Halk, önceki yönetimden devralınan borçlardan sebep, mevcut yönetimin yetersizliklerini asla makul ve mazur görmez! Seçilen yönetici, kaynak yaratabilme kabiliyetine sahip olmayanlar, gidip evlerinde oturmalı, milletin önüne çıkıp da, “sorun çözücü” rolüne soyunmamalıdır! Yakın geçmişimizde, “muhalefet belediyesi” olarak, Eskişehir’de Yılmaz Büyükerşen gibi muhteşem bir örnek var! Büyükerşen hoca, tüm görev süresi boyunca merkezi idarenin engellemelerine rağmen, Anadolu tabiri ile “yorgun domuzun bile durup eğlenmeyeceği” bir şehri, 20 yıl içinde, Türkiye’nin en önemli “iç turizm rotası” ve hatta merkezi konumuna getirmiştir. Hangi paralarla ve hangi kaynaklarla? Her bakımdan yoksun bulunan bir şehirden, sadece “Atatürk gibi düşünerek”, bugünün muhteşem Eskişehir’ini yaratmıştır. İşte, Balıkesir de, Ahmet Akın ve ekibinden, önceki dönemin borçları, merkezi idarenin tasarruf tedbirleri vb. gibi mazeretleri anlatmasını değil, Yılmaz Büyükerşen’in, Atatürk gibi düşünerek ortaya koyduğu başarıyı bekliyor.

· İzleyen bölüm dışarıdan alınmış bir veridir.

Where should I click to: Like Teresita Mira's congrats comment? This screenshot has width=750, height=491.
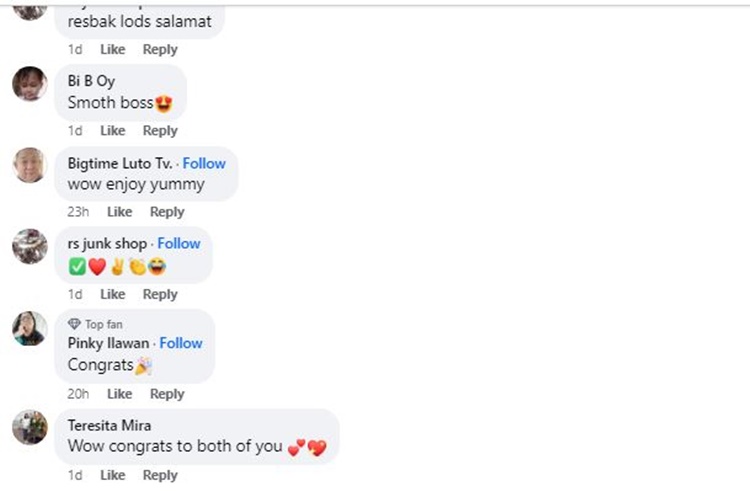tap(113, 475)
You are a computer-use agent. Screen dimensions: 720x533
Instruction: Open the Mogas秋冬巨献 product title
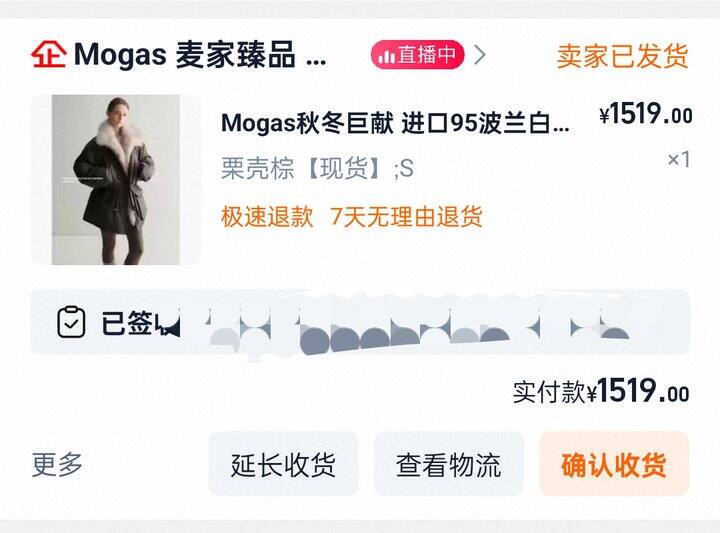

Siyasette, başarısızlığın mazereti yoktur! Para yoksa bulacaksınız, kaynak yoksa yaratacaksınız, imkan yoksa ortaya çıkaracaksınız; bunun başka hiçbir yolu yok. Ama, bu işler, seçim döneminde üç-beş destekleri oldu diye, belediyelerden ona-buna kaynak aktarma esaslı tercihlerle olmaz! Önce, gerçek bir “niyet”, sonra da bu niyete uygun kararlar tercihler ve uygulamalarla başarı mümkün olabilir. Yoksa, sen-ben bizim oğlan muhabbetleri ile mazeret üreterek, sadece Balıkesir’e zaman kaybettirilir… Birkaç istisna haricinde, şu ana kadar teşekkül ettirilmiş olan yönetim kadroları ile “Ahmet Akın dönemi”nden, umutlu olmak ve kayda değer bir başarı beklemek, maalesef pek mümkün görünmüyor!